#### [Instructions for the task]
Extend the scipy curve-fitting notebook excerpt with the next part, starting right after its last line.

___ Excerpt provided

Part 2: Nonlinear Fitting with scipy.optimize¶

2.1 Sinusoidal Pattern (Weekly Cycle)¶

Theory:

  • Model: $y = A \sin(B x + C) + D$
  • Parameters: $A$ (amplitude), $B$ (frequency), $C$ (phase), $D$ (offset)
  • Method: scipy.optimize.curve_fit (Levenberg-Marquardt algorithm)
  • Requires initial guess for parameters
In [5]:
# Day-of-week pattern (7-day cycle)
weekly = df.groupby('dayofweek')['average_traffic_index'].mean().reset_index()
x_week = weekly['dayofweek'].values
y_week = weekly['average_traffic_index'].values

# Define sinusoidal function
def sinusoidal(x, A, B, C, D):
    return A * np.sin(B * x + C) + D

# Initial guess
amplitude_guess = (y_week.max() - y_week.min()) / 2
frequency_guess = 2 * np.pi / 7  # weekly cycle
phase_guess = 0
offset_guess = y_week.mean()

______
___ Entries provided

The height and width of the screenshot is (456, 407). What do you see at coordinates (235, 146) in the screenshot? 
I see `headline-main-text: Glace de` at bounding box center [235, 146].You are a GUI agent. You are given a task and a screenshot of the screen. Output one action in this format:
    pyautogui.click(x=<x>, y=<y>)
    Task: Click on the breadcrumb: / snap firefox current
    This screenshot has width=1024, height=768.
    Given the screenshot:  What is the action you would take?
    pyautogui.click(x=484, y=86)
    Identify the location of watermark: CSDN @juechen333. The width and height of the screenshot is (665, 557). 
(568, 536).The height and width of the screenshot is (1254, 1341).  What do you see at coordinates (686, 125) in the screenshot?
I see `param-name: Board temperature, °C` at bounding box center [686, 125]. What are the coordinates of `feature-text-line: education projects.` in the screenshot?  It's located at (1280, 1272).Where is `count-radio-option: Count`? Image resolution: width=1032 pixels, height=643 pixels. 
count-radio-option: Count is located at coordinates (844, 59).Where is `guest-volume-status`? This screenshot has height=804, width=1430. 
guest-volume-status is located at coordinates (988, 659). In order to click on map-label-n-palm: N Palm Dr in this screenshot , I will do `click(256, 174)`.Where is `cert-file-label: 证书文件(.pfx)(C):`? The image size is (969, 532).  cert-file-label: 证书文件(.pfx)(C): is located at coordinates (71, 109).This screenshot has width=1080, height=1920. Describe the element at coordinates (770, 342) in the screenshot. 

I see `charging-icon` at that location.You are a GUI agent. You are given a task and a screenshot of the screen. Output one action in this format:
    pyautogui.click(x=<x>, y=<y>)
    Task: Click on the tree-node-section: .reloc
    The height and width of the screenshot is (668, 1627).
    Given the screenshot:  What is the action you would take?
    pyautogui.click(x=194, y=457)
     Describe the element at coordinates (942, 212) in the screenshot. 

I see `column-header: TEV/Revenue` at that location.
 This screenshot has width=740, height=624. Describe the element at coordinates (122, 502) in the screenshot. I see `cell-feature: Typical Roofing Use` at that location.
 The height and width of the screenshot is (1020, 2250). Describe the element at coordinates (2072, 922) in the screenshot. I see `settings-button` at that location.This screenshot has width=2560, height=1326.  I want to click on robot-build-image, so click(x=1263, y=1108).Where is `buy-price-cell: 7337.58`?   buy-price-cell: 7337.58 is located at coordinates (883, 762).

______

#### [Answer to this exercise]
p0 = [amplitude_guess, frequency_guess, phase_guess, offset_guess]
print(f"Initial guess: A={p0[0]:.2f}, B={p0[1]:.3f}, C={p0[2]:.2f}, D={p0[3]:.2f}")

# Fit
params, covariance = optimize.curve_fit(sinusoidal, x_week, y_week, p0=p0)
A, B, C, D = params

print(f"\nFitted parameters:")
print(f"  Amplitude (A): {A:.2f}")
print(f"  Frequency (B): {B:.3f} rad")
print(f"  Phase (C): {C:.3f} rad")
print(f"  Offset (D): {D:.2f}")

# Plot
x_fit = np.linspace(0, 6, 100)
y_fit = sinusoidal(x_fit, A, B, C, D)

fig, ax = plt.subplots(figsize=(10, 5))
days = ['Mon', 'Tue', 'Wed', 'Thu', 'Fri', 'Sat', 'Sun']
ax.scatter(x_week, y_week, s=100, alpha=0.6, label='Data', zorder=3)
ax.plot(x_fit, y_fit, 'r-', linewidth=2, label='Sinusoidal fit', zorder=2)
ax.set_xlabel('Day of Week')
ax.set_ylabel('Average Traffic Index')
ax.set_title('Weekly Pattern: Sinusoidal Fit')
ax.set_xticks(range(7))
ax.set_xticklabels(days)
ax.legend()
ax.grid(True, alpha=0.3)
plt.tight_layout()
plt.show()

y_pred = sinusoidal(x_week, A, B, C, D)
rmse = np.sqrt(mean_squared_error(y_week, y_pred))
r2 = r2_score(y_week, y_pred)
print(f"\nRMSE: {rmse:.2f}, R²: {r2:.3f}")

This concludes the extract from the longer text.